_Objective_:
Rewrite everything from the start of the items down through the line containing "Select the Inventory", with "screenshot" changed to "capture" and nothing else altered.

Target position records
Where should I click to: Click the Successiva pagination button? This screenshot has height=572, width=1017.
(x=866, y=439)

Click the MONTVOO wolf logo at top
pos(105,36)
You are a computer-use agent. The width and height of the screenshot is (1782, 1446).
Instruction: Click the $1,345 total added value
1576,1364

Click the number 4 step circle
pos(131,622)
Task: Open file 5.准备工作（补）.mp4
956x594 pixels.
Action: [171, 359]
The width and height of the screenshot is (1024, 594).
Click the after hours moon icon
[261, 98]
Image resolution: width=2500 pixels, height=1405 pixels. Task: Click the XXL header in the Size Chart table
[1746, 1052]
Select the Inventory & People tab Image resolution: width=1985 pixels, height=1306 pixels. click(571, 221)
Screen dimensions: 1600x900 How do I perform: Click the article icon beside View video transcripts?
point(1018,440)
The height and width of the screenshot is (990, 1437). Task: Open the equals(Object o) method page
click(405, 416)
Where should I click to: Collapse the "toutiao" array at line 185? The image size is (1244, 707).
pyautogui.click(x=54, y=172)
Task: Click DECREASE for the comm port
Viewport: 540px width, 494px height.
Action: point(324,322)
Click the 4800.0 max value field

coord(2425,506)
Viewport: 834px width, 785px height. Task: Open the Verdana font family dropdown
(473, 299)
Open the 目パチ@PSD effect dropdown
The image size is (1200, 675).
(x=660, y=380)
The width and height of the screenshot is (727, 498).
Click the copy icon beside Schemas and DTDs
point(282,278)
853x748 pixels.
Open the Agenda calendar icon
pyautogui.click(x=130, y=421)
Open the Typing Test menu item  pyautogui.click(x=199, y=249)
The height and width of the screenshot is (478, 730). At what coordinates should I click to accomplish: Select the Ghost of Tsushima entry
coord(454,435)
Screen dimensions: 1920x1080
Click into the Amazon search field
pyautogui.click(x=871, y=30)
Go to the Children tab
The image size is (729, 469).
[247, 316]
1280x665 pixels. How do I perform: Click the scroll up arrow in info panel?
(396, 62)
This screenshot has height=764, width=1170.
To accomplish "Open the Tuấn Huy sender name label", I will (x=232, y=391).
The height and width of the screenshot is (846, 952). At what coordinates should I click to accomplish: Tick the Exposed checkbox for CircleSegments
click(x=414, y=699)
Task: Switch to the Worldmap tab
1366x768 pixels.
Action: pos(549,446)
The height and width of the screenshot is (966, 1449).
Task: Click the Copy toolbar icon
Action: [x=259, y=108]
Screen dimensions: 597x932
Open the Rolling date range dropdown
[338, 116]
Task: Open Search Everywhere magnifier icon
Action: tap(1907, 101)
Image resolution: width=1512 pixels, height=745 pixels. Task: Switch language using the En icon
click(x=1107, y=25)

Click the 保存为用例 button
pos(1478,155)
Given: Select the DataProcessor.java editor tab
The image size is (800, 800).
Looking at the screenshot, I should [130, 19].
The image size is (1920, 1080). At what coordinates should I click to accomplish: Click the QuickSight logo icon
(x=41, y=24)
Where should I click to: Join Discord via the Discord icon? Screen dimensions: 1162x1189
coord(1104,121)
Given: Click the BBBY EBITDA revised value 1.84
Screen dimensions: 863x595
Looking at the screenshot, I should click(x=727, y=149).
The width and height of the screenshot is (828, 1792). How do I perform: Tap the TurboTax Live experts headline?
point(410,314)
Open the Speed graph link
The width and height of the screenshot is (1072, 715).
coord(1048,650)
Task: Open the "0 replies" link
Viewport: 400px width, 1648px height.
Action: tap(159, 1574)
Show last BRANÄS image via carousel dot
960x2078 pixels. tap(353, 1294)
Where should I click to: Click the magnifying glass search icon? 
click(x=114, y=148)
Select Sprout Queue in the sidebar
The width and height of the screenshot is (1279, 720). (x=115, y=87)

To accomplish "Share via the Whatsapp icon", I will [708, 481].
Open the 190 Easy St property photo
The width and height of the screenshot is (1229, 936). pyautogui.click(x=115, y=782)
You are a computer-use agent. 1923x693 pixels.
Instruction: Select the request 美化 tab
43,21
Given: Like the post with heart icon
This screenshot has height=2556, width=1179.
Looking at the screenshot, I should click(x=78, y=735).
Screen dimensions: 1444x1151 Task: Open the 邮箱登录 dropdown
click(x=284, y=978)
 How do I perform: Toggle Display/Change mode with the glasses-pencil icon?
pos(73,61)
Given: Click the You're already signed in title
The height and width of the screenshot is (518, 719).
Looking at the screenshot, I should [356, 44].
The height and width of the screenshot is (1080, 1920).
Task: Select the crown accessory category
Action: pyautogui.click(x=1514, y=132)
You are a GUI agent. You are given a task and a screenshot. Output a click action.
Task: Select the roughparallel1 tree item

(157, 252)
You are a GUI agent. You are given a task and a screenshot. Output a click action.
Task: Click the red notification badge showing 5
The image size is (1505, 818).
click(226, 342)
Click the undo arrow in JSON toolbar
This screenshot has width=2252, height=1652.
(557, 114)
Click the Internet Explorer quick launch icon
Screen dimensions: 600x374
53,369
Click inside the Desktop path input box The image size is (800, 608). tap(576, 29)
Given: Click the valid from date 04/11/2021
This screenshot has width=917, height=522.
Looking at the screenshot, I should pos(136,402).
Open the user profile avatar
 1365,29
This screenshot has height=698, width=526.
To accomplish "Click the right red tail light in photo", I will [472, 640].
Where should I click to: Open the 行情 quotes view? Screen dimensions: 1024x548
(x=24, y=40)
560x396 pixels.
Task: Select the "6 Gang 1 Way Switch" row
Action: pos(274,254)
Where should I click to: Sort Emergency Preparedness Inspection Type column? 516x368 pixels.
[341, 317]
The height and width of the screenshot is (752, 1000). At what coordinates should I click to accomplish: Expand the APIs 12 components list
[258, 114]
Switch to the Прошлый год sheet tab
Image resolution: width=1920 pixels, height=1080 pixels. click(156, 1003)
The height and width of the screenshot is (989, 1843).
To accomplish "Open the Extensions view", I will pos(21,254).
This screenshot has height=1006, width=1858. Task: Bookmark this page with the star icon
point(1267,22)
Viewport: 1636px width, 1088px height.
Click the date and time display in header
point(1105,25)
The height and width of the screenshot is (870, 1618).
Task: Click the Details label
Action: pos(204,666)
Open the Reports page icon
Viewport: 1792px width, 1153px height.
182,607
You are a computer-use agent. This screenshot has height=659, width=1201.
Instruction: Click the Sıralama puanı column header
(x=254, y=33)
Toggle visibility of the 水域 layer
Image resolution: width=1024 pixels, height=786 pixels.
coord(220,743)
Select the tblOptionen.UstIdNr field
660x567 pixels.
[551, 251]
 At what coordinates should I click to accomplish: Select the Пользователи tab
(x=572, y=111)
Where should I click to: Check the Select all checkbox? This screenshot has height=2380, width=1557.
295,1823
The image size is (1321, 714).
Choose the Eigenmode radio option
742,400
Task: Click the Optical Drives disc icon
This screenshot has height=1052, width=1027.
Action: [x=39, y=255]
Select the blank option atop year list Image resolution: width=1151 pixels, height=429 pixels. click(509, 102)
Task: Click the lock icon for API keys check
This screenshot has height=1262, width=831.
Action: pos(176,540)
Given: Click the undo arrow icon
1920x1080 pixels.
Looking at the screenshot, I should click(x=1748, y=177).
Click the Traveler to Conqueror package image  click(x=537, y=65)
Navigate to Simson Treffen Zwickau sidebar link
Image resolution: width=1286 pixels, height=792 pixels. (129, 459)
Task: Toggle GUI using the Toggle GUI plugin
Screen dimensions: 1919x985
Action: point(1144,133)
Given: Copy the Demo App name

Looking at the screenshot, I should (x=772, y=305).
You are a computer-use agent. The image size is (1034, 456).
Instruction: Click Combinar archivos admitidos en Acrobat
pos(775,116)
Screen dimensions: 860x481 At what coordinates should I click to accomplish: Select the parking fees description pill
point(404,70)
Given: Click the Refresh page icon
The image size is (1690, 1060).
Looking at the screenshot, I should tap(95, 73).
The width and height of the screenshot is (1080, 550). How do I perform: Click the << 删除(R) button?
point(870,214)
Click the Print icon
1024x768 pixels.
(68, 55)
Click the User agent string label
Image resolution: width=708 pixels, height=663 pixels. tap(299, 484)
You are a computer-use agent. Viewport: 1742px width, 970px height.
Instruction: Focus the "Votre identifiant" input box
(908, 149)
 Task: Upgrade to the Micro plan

_Result for this task_:
Where should I click to: Click the Successiva pagination button? This capture has height=572, width=1017.
(x=866, y=439)

Click the MONTVOO wolf logo at top
pos(105,36)
You are a computer-use agent. The width and height of the capture is (1782, 1446).
Instruction: Click the $1,345 total added value
1576,1364

Click the number 4 step circle
pos(131,622)
Task: Open file 5.准备工作（补）.mp4
956x594 pixels.
Action: [171, 359]
The width and height of the capture is (1024, 594).
Click the after hours moon icon
[261, 98]
Image resolution: width=2500 pixels, height=1405 pixels. Task: Click the XXL header in the Size Chart table
[1746, 1052]
Select the Inventory & People tab Image resolution: width=1985 pixels, height=1306 pixels. click(571, 221)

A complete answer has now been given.